* _SELECTED TEXT_
————

Maybe in a market with less pressure, he’ll be able to go forward more, to not default to slinking laterally and flipping pucks into the neutral zone. Maybe a new situation frees him of the fear of taking chances.
But even if that happens, it won’t be on the Leafs for moving on from him, it will have been on the player. It won’t be “How did the Leafs not see this playoff success coming?” It will have been “Why couldn’t he do this when he was there?”
In that sense, it’s a pretty low-stress decision.
Yet still, they’re likely to be worse off without him, at least in the regular season. The hope is they can improve their under-pressure performances because you don’t walk through the fires of hell to win a Cup without your feet getting hot.
So here’s what the Leafs are looking at, in this what-now conversation:
They’ve got Auston Matthews, William Nylander, Matthew Knies (who needs a new deal as an RFA), and a colossal amount of cap space. That with a defence corps that’s extremely good at limiting chances (all under contract for two more seasons), and two goalies who have proven themselves to be very good. They had some struggles in the playoffs but not enough to give up on them.
The Leafs are going to be at least “good” next year, yet again. That’s baseline.
Yes, the D could use some improvement offensively, and we’ll get to that. There are other changes I’d like to see up front. But heading into next year they’ve got the building blocks of a playoff team in place.
The free agent options out there don’t provide a plug-and-play replacement for Marner, though the Leafs likely don’t want it to. The idea is now to spread around the money a bit more so that, maybe, they get Anton Lundell and Eetu Luostarinen-type contributions from a third line when their comparable Matthew Tkachuk goes quiet.
As the Leafs thirst to both plug the Marner hole and get more “playoff built,” it’s easy to see them follow the breadcrumbs to Sam Bennett. Let it be known that I recognize his talent, his value, his ability. If the Leafs could have him next season alone I’d say pay him $10 million for that.
But on July 1, Bennett will be 29 years old, and looking for a seven-year contract. He just hit 50 points for the first time in his career, which is his offensive ceiling. The 4 Nations Face-Off and Stanley Cup runs have his notoriety at an all-time premium, and you best believe you’re going to be paying for that name brand. Circumstances are just begging the Leafs to sign what could easily become a regrettable contract.
Yes, the salary cap will be going up, but you can’t do the franchise equivalent of a suddenly-rich athlete blowing their money on cars with butterfly doors (maybe some sort of raised truck is a better metaphor here). You’re going to need that money eventually, and you’d like to pay for what a player is expected to bring, not their previous accomplishments.
Not many physical players continue their level of physicality into their older years, so in a couple of years if he’s 20 per cent less physical and scoring 38 points (roughly his career average), that contract is going to look like a problem.
Nik Ehlers is a possibility and he might be a tempting acquisition, provided it leaves a good financial delta between him and what Marner would’ve earned for them to spend on more support. Muscle is good, but you don’t want to become talent-light, and this team already doesn’t pass the puck overly well. Lose Marner, and you’re looking at a whole lotta one-man shows out there. Ehlers can at least play connector, as you saw on the Winnipeg Jets’ series-saving goal against the St. Louis Blues.

————

* _DATASET_
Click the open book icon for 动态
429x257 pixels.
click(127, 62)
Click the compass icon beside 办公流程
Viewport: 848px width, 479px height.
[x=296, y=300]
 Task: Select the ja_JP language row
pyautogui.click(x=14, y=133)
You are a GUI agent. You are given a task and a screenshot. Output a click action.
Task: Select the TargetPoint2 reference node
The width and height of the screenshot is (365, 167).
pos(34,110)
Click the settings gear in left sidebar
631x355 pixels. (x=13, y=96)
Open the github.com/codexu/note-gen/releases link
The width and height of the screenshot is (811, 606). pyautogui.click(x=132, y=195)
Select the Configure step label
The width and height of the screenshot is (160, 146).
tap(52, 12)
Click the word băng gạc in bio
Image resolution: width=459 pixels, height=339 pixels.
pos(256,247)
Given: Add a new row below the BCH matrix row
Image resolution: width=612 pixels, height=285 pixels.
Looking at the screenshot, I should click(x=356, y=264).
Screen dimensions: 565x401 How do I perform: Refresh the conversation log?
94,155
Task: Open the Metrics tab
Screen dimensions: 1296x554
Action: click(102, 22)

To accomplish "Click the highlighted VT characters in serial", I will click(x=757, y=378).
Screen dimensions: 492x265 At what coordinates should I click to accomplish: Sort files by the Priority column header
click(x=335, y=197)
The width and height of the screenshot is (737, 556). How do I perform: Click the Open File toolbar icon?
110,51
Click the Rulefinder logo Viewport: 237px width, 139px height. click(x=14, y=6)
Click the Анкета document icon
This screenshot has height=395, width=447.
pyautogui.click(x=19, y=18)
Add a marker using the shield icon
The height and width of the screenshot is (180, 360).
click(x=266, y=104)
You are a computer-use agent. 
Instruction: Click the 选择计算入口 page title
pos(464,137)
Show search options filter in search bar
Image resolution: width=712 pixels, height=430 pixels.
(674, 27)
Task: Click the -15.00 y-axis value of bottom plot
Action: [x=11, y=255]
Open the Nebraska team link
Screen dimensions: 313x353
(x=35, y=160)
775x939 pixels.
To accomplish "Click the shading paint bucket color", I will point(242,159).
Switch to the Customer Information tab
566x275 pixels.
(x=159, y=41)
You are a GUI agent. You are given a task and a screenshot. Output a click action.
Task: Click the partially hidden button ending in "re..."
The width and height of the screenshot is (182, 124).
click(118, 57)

————

* _EXERCISE TASKS_
a: In the Leafs piece, how old will Sam Bennett be on July 1?
b: Write a continuation of the piece on the Leafs' options after Marner, picking up after its last sentence.

* _SOLVED PROBLEMS_
a: 29 years old.

b:
Having cap space in-season is also a weapon as things become available, as the Toronto Raptors once did with Kawhi Leonard. Just this past year, Mikko Rantanen became available, and while the Leafs don’t have a ton of picks for that kind of acquisition, if a big name is suddenly an option in season you’ve gotta believe they’d find a way. At worst, having that space as they approach the deadline and teams fall out of contention would leave them flexible.
This leads us to the question of John Tavares. This one is a tough call, as he poured in goals this season, but was hot and cold in the playoffs. He won draws and battles galore, finished with five goals (one behind Nylander’s team-leading six), and has done himself proud as a Maple Leaf. The problem is still the previous cake analogy. He’s been a part of the mix that leads to a failed dessert. If you’re able to get the ingredients at a discount, does it matter?
The elephant in the room is Morgan Rielly. He scored them some goals and had some flashes in the playoffs, but at the end of the day, he’s their most concerning defensive defenceman. His hesitance in Game 7 rivalled that of Marner, and while the forwards always catch the brunt of the blame with this team, it’s worth considering: would you rather have Rielly in your lineup, or the $7.5 million in cap space?
The latter — the cap space — was far more valuable even just last season, when everything was tighter. As the cap shoots up, the number may not look so bad. But if Rielly’s not on your top pair, it’s tough to see where he fits. Paired with Brandon Carlo, he can be OK, and if you did move on, it’s not clear how you solve the lack of offence from the back end by moving off your best offensive defenceman (even if that’s a bit like being the fastest sloth).
Those are the most pressing issues they’ve got to sort out before they can get to questions like: What do you do with the glut of forwards who don’t contribute but get paid well? David Kampf makes $2.4 million for two more seasons and was a scratch all playoffs. Calle Jarnkrok makes $2.1 million to be an NPC in a game set on medium difficulty. The second-most penalized NHL player through two rounds had six minor penalties, while Max Domi had nine, registering 11 penalties total. He had an OT winner, which on a team lacking big-moment players probably keeps him safe, but there were long stretches where he looked like he might be the next healthy scratch (and that goal probably kept him in). He makes $3.75 million, and will make that next year, the one after, and the one after that. He’s 30 and scored eight times in 74 games this year.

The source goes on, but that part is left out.